En el mundo académico predomina la sensación de que la segunda etapa del plan de estímulo monetario que lanzó la Reserva Federal causará más dolores de cabeza que soluciones. Su instrumentación no está asentada en el convencimiento de que es la receta adecuada para ayudar a EE.UU. a salir de su estancamiento, sino en el hecho de que es la única receta que pudo impulsar la Casa Blanca sin depender de las tortuosas negociaciones que le impone el Capitolio.

El primer paquete de la Fed tuvo un efecto mucho mayor porque fue acompañado por un estímulo fiscal de u$s 800.000 millones que llegó directamente a los consumidores americanos. Y aunque muchas voces planteaban la necesidad de ampliar esa iniciativa, Obama prefirió gastar todo su poder de negociación en la cuestionada reforma de salud, apostando a compensar otros costos políticos como la intervención en Afganistan.
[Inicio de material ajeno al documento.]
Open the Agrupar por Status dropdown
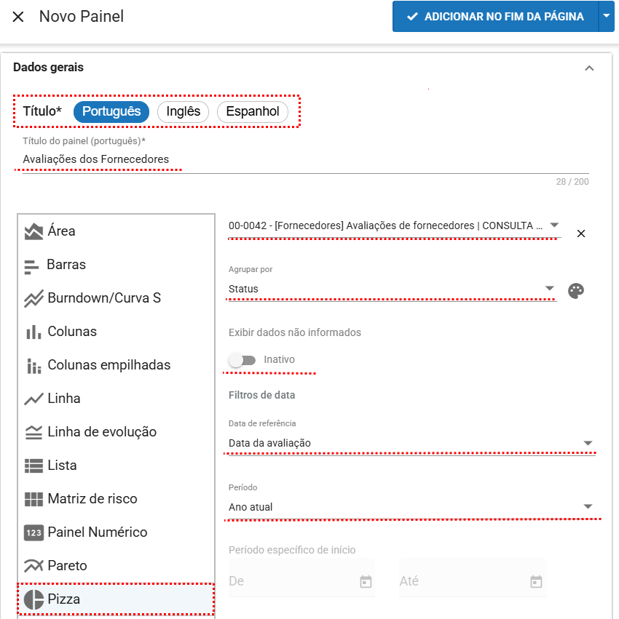Viewport: 619px width, 619px height. [x=391, y=289]
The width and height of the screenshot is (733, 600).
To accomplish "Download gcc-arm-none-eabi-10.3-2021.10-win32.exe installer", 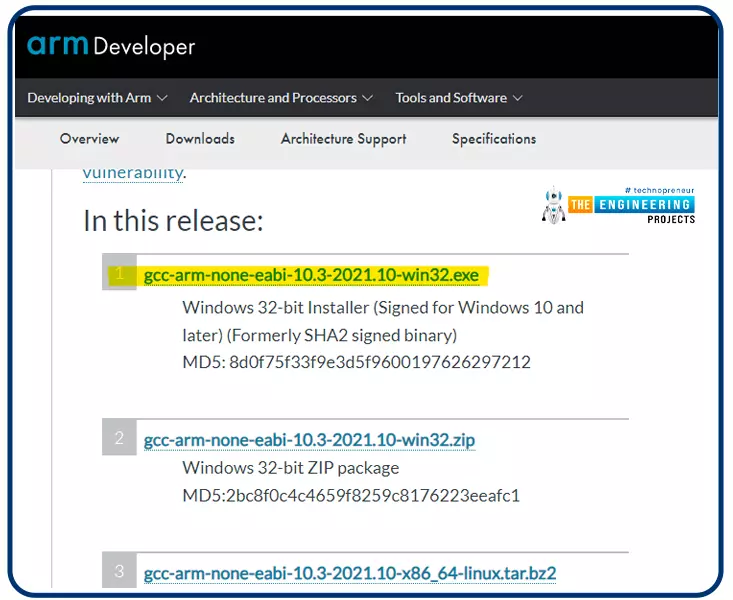I will click(x=311, y=274).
La Casa Blanca, entonces, se quedó sin el pan y sin la torta. La reforma sanitaria no impidió la derrota y tampoco le dejó aire para dar más beneficios impositivos. Sin poder para persuadir a China de que aprecie el yuan (para aumentar sus compras de bienes estadounidenses), EE.UU. optó por dejar débil al dólar, una movida que dispara capitales a todo el mundo emergente y complica a sus economías a través de revaluaciones indeseadas. Intentar desatar este ovillo será el desafío de la próxima cumbre del G-20.